(Updated at 11:30 a.m. ET)
In the latest in a string of deals pairing insurers with healthcare providers, health insurer Humana and two private equity companies will divide and buy long-term care and home healthcare provider Kindred Healthcare for $4.1 billion, the companies announced Tuesday.
Humana, TPG Capital and Welsh, Carson, Anderson & Stowe will split Kindred into two companies, with TPG and Welsh taking over its long-term care hospitals and inpatient rehab facilities.
The two private equity companies and Humana together will operate Kindred's home health, hospice and community care businesses as a stand-alone company. Humana will own 40% of that company, and the private equity firms will own the rest.
The 40% stake cost Humana $800 million, the insurer said. The private equity firms will have the ability to require Humana to purchase their stake in the home healthcare and hospice company after three years. The deal is expected to close in the summer of 2018.
The announcement comes on the heels of several other proposed mergers and acquisitions between insurers and providers aimed at shifting care away from hospitals and reducing medical spending. The largest is CVS and Aetna, which are combining in a $69 billion deal that hopes to position CVS' retail stores and medical clinics at the center of patients' care routines. UnitedHealth Group's Optum unit also struck a deal to buy dialysis giant DaVita's physician group.
Kindred is the nation's largest operator of post-acute facilities in home and hospice care, rehabilitation services and long-term acute care. Its 2016 revenue totaled $7.2 billion. Its home and hospice care segment brought in $2.5 billion of that, while the hospitals and rehab facilities brought in $3.8 billion. It serves patients in 2,475 locations in 45 states.
The company's board of directors began mulling a sale over the past year. Kindred CEO Benjamin Breier said Humana, with its focus on Medicare Advantage and interest in caring for patients in the home, is a great fit to transform home healthcare, particularly for people with chronic conditions.
"I think it's just going to be an incredible leg up for them in terms of their ability to really manage their population in way that no other payer in America is going to be able to do," Breier said in an interview.
After the acquisition, Breier will continue to head up the specialty hospital part of the company, called Kindred Healthcare, as CEO. David Causby, the current executive vice president and president of the home health segment, Kindred at Home, will serve as CEO of that new company.
Breier said the new capital from the private equity firms will allow him to grow the specialty hospital side into "a formidable company" in terms of size and its ability to care for the most medically complex patients at the best price.

————————

Task list =>
(a) According to the Kindred Healthcare article, how much did Humana pay for its 40% stake?
(b) Copy the Kindred Healthcare article word for word, everything from "After the acquisition, Breier" down to "that new company.".
(c) Write the next part of the Kindred Healthcare article, picking up after its final sentence.
The material that comes after this line is not needed.

Saved data entries:

————————

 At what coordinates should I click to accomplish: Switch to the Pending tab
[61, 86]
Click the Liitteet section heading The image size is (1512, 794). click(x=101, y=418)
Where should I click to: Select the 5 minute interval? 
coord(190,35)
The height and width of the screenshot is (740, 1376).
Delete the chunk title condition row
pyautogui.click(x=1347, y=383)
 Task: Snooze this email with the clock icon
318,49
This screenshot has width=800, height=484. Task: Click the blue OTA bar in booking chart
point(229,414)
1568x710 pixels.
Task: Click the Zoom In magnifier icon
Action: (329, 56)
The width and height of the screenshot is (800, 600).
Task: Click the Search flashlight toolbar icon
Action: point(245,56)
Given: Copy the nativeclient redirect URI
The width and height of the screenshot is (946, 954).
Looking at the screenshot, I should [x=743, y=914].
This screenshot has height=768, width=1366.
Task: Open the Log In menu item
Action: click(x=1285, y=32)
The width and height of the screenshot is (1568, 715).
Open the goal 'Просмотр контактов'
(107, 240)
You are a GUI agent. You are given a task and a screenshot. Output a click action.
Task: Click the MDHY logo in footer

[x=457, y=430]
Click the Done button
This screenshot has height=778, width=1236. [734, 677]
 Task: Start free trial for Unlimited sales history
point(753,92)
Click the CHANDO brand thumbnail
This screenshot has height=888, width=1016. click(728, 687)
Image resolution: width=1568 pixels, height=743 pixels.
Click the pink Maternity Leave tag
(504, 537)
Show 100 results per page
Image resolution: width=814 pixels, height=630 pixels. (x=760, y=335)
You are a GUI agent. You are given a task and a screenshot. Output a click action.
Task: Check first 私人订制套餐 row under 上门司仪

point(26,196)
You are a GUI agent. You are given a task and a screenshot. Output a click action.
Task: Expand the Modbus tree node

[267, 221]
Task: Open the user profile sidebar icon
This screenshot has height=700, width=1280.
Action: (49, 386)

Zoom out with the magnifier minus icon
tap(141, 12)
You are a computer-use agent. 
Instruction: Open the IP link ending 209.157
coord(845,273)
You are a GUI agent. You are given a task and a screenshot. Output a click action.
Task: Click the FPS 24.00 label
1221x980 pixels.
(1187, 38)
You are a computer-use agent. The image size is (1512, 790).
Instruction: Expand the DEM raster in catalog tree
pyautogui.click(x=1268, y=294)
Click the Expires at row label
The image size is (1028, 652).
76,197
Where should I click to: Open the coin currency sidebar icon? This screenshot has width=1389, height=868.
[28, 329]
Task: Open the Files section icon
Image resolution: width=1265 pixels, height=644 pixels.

————————

Expected outputs =>
(a) $800 million.

(b)
After the acquisition, Breier will continue to head up the specialty hospital part of the company, called Kindred Healthcare, as CEO. David Causby, the current executive vice president and president of the home health segment, Kindred at Home, will serve as CEO of that new company.

(c)
Over the past three years, Kindred has sold off many of its long-term acute-care hospitals as a way to mitigate the effects of legislation passed in 2013 that changed the reimbursement long-term acute-care providers receive from Medicare and put pressure on providers' margins.
In 2016, it sold 12 of those facilities to Curahealth Hospitals for $27.5 million. Kindred also recently sold 91 skilled-nursing facilities in a move to exit that slow-growth business.
As for Humana, the deal with Kindred vastly strengthens the insurer's footprint in home healthcare, giving it a lever to keep patients away from the hospital and lower its medical claims costs. Kindred boasts 609 home health, hospice and non-medical home-care sites of service.
Humana this year has been investing heavily in the provider side of healthcare, including home healthcare, to improve the medical experience and outcomes of its members.
Humana President and CEO Bruce Broussard in November told investors that the insurer was working with its existing home health agencies to figure out how to improve the home care model, which he said is often disconnected from primary care. He hinted that mergers and acquisitions would be necessary to bring Humana's vision of improved home healthcare to life.
In a statement Tuesday, Broussard said he's "confident that these new capabilities will help Humana continue to modernize home health and meaningfully improve the member and provider experience."
Breier said he doesn't expect to run into any antitrust issues in closing the deal. He also said the companies haven't contemplated if there will be any layoffs from the sale. He added that the sale will deliver great value to shareholders, who will receive $9 in cash for each share of Kindred common stock they hold.